Stored items from a collection
* * * * *

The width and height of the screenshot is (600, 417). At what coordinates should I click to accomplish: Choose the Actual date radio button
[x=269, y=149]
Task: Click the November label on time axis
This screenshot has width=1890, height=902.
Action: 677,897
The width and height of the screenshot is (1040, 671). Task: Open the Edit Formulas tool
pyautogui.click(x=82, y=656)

* * * * *

Task objective. Output must be limited to the lines beginning with the one that contains "Task: Click the November label on time axis" and ending with the last line of the entries, reproduced exactly.

Written response.
Task: Click the November label on time axis
This screenshot has width=1890, height=902.
Action: 677,897
The width and height of the screenshot is (1040, 671). Task: Open the Edit Formulas tool
pyautogui.click(x=82, y=656)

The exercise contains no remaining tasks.